> _Instructions to follow_: Exactly and only the lines from the one with "Instruction: Click the" through the last line of the records need to be set down; please skip the pictures.

Data excerpts section start

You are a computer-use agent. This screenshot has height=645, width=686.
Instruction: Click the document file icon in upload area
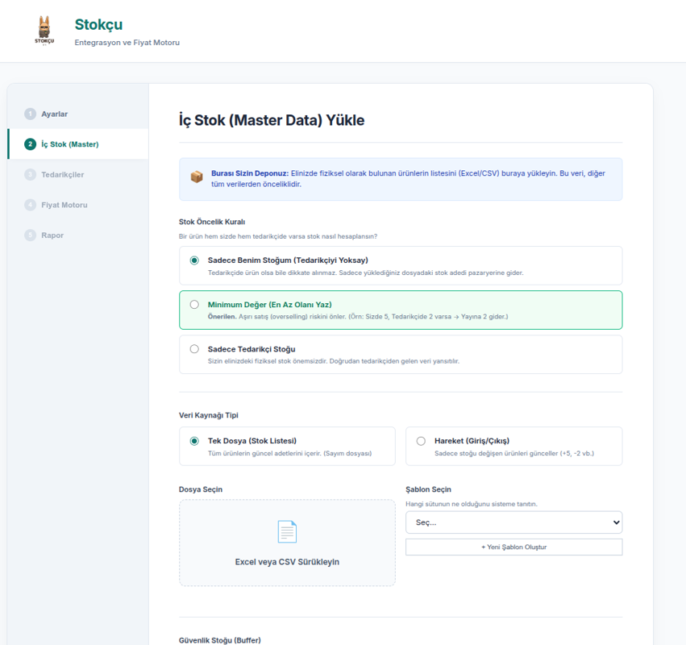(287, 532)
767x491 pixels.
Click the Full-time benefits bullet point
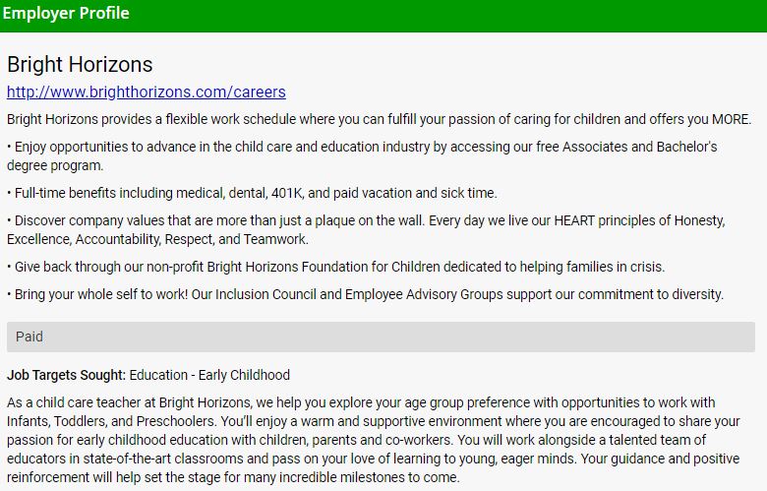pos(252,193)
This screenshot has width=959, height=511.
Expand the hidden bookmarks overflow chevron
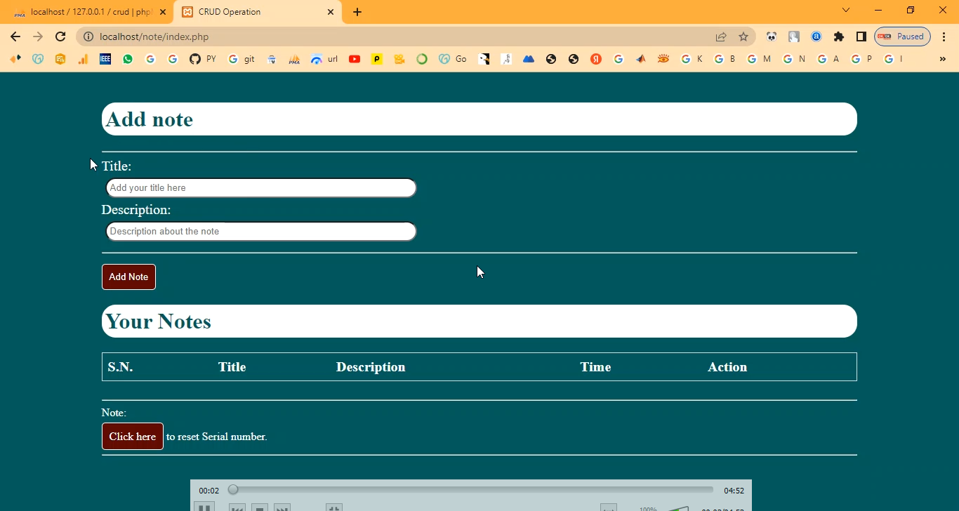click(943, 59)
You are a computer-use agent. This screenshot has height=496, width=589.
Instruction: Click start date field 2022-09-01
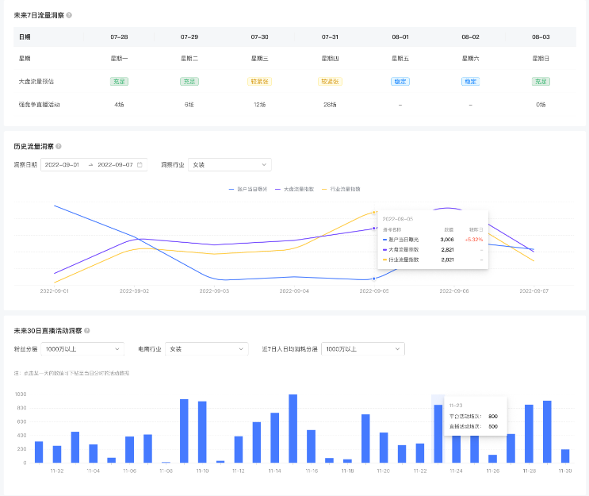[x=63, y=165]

Data excerpts section end

> _Result for this exercise_:
Instruction: Click the document file icon in upload area
(287, 532)
767x491 pixels.
Click the Full-time benefits bullet point
pos(252,193)
This screenshot has width=959, height=511.
Expand the hidden bookmarks overflow chevron
click(943, 59)
You are a computer-use agent. This screenshot has height=496, width=589.
Instruction: Click start date field 2022-09-01
[x=63, y=165]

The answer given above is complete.